● Text shown
The Africa Progress Panel was a Swiss-based foundation that aimed to bring about policy change through analysis, advocacy and diplomacy.

The panel was chaired by former United Nations Secretary-General Kofi Annan and during its existence consisted of the following members:
 Tony Blair - Former Prime Minister of United Kingdom.
 Michel Camdessus - Former Managing Director of the International Monetary Fund.
 Peter Eigen - Founder and Chair of the Advisory Council, Transparency International and Chairman of the Extractive Industries Transparency Initiative.
 Bob Geldof - Musician, Businessman, Founder and Chair of Band Aid, Live Aid and Live 8, Co-founder of DATA and ONE.
 Graça Machel - President of the Foundation for Community Development and founder of New Faces New Voices.
 Strive Masiyiwa - Founder of Econet Wireless.
 Linah Mohohlo - Governor, Bank of Botswana.
 Olusegun Obasanjo - former President of Nigeria.
 Robert Rubin - Co-Chairman of the Board, Council on Foreign Relations and former Secretary of the United States Treasury.
 Tidjane Thiam - Chief Executive Officer, Crédit Suisse.

Timeline

The Africa Progress Panel sought to influence policy through robust, evidence-based analysis in the annual Africa Progress Reports, the Panel members’ high-level access and communications work.

History
In the wake of the Gleneagles G8 Summit in 2005 and the Commission for Africa Report in 2007, the Africa Progress Panel was originally formed through a UK Government initiative as a vehicle to maintain focus on commitments made to Africa by the International Community. As such, the Africa Progress Panel's work centres on complex and high-impact issues that are particularly relevant to Africa.

Following the publication of the final report, the Panel reported that it had ceased its operations at the end of 2017.

The Secretariat

The Geneva-based secretariat was a non-profit foundation under Swiss law. The Panel's work was supported by a secretariat, established in 2008 and headed by Executive Director: Michael Keatin (2009-2010), Dawde Jobarteh (Acting 2011-12), Caroline Kende-Robb (2012-2016) and Maximillian Jarett (2017).

Publications

The Africa Progress Report 
Published annually, the Africa Progress Reports were the flagship publications of the Africa Progress Panel.

Africa Progress Report 2015—Power, People, Planet: Seizing Africa’s Energy and Climate Opportunities

Demand for modern energy in Sub-Saharan Africa is set to surge, fuelled by economic growth, demographic change and urbanisation. As the costs of low-carbon energy fall, Africa could leapfrog into a new era of power generation. Utility reform, new technologies and new business models could be as transformative in energy as the mobile phone has been in telecommunications. The Africa Progress Report 2015 explains the bold steps that leaders globally and in Africa must take to achieve this vision. Above all, the report shows that the global climate moment is also Africa's moment to lead the world.

● Exercise requirements
1 - According to the text on the Africa Progress Panel, why did the Panel's work center on complex, high-impact issues relevant to Africa?
2 - Pick up the text on the Africa Progress Panel right after its final sentence and carry it forward.

● Given material
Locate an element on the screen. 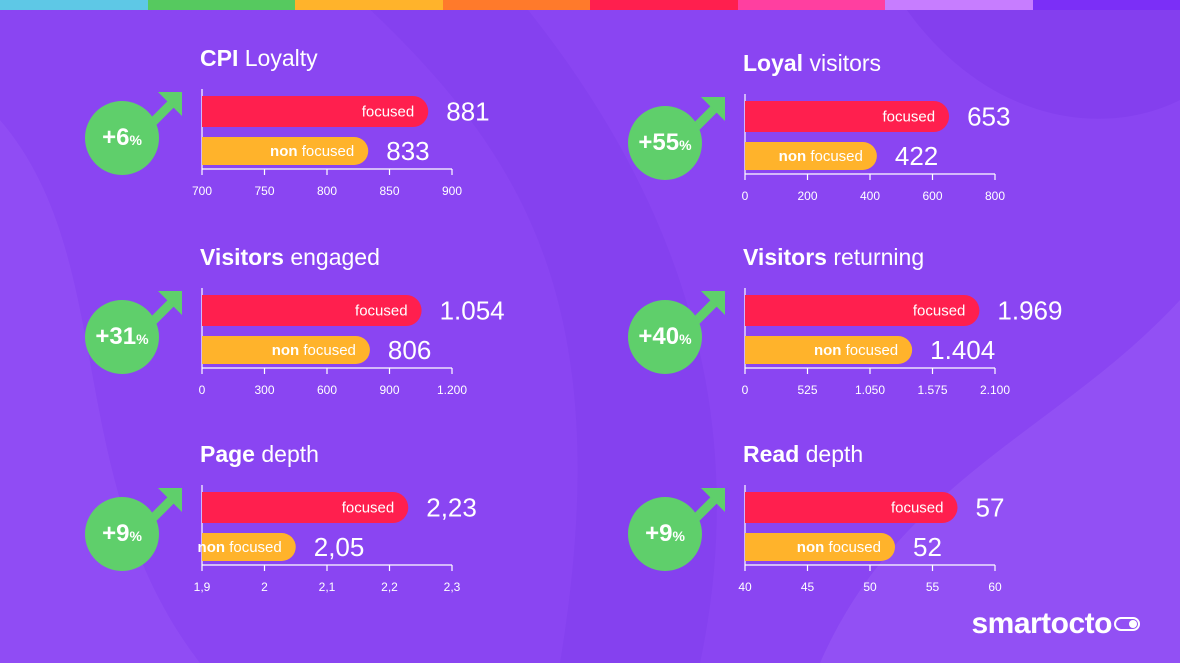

● Exercise answers
1 - The Panel was formed through a UK Government initiative after the 2005 Gleneagles G8 Summit and the 2007 Commission for Africa Report. Its purpose was to keep attention on the commitments the International Community had made to Africa, so its work centered on complex, high-impact issues particularly relevant to Africa.

2 -
The 2015 Africa Progress Report was launched in Cape Town, South Africa on 5 June 2015 by Executive Director Caroline Kende-Robb and Panel Members Graça Machel, Linah Mohohlo, and Michel Camdessus.

Africa Progress Report 2014—Grain, Fish, Money: Financing Africa’s Green and Blue Revolutions

To sustain growth that improves the lives of all Africans, the continent needs an economic transformation that taps into Africa's other riches: its fertile land, its extensive fisheries and forests, and the energy and ingenuity of its people. To achieve such a transformation, Africa will need to overcome three major obstacles: a lack of access to formal financial services, the weakness of the continent's infrastructure and the lack of funds for public investment. The Africa Progress Report 2014 describes how African governments and their international partners can cooperate to remove those obstacles – and enable all Africans to benefit from their continent's extraordinary wealth.

The 2012 Africa Progress Report was launched in London, United Kingdom on 8 May 2014 by Kofi Annan, Tidjane Thiam, Bob Geldof, Peter Eigen and Caroline Kende-Robb.

Africa Progress Report 2013 – Equity in Extractives: Stewarding Africa’s Natural Resources for All

In 2013, Africa's economies were riding the crest of a global commodity wave that had the potential to transform the continent's prospects. The 2013 Africa Progress Report explains how this unprecedented chance might lift millions out of poverty, and improve the prospects of generations to come, by strengthening fiscal policy and increasing equitable public spending on infrastructure, health, education, water and sanitation.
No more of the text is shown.